*Work to complete*: Only the lines from the line containing "Where should I" through the final line of the entries should be printed, exactly as given, with the pictures left out.

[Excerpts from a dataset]
################
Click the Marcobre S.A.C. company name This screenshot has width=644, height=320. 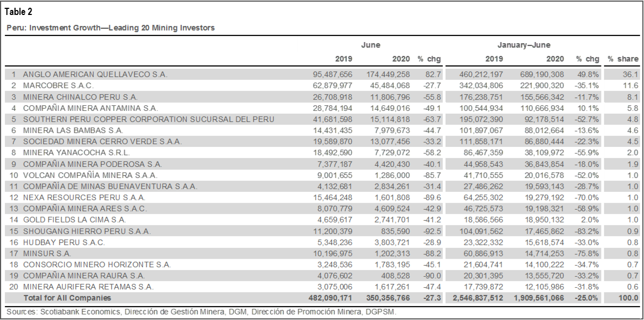tap(58, 85)
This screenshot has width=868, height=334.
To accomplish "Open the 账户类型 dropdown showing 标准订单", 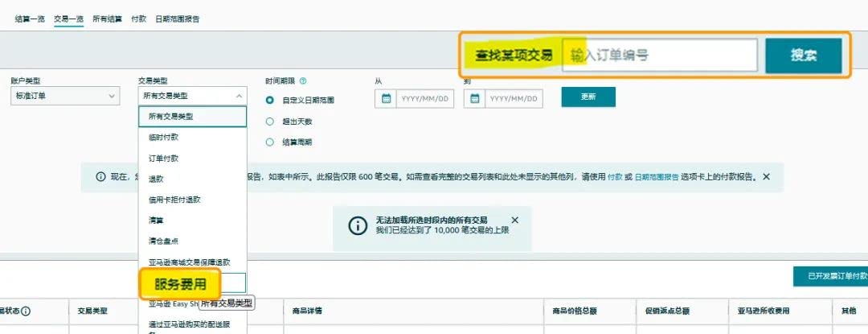I will coord(65,96).
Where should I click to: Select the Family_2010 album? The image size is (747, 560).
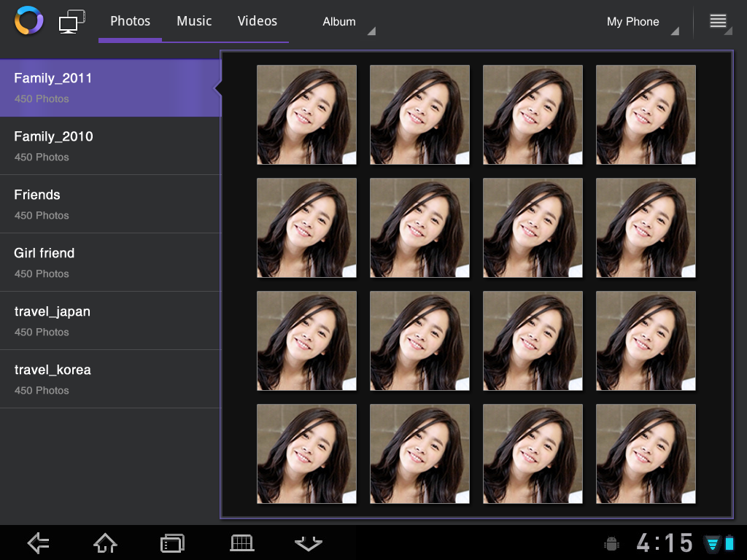(x=111, y=145)
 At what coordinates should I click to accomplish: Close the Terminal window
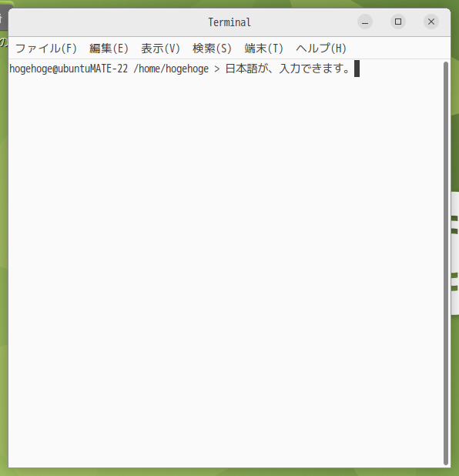click(x=431, y=22)
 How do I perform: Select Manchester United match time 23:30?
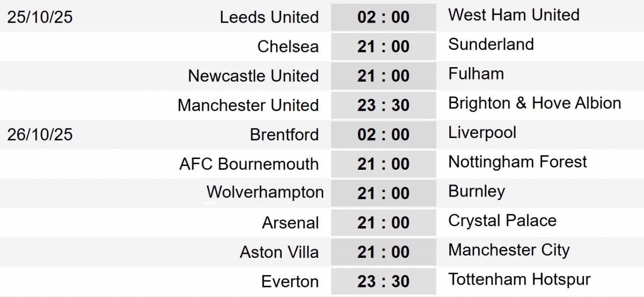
################
*Answer to the problem*:
Where should I click to: Select the Family_2010 album? The image size is (747, 560).
(x=111, y=145)
 At what coordinates should I click to accomplish: Close the Terminal window
click(x=431, y=22)
 How do I perform: Select Manchester United match time 23:30?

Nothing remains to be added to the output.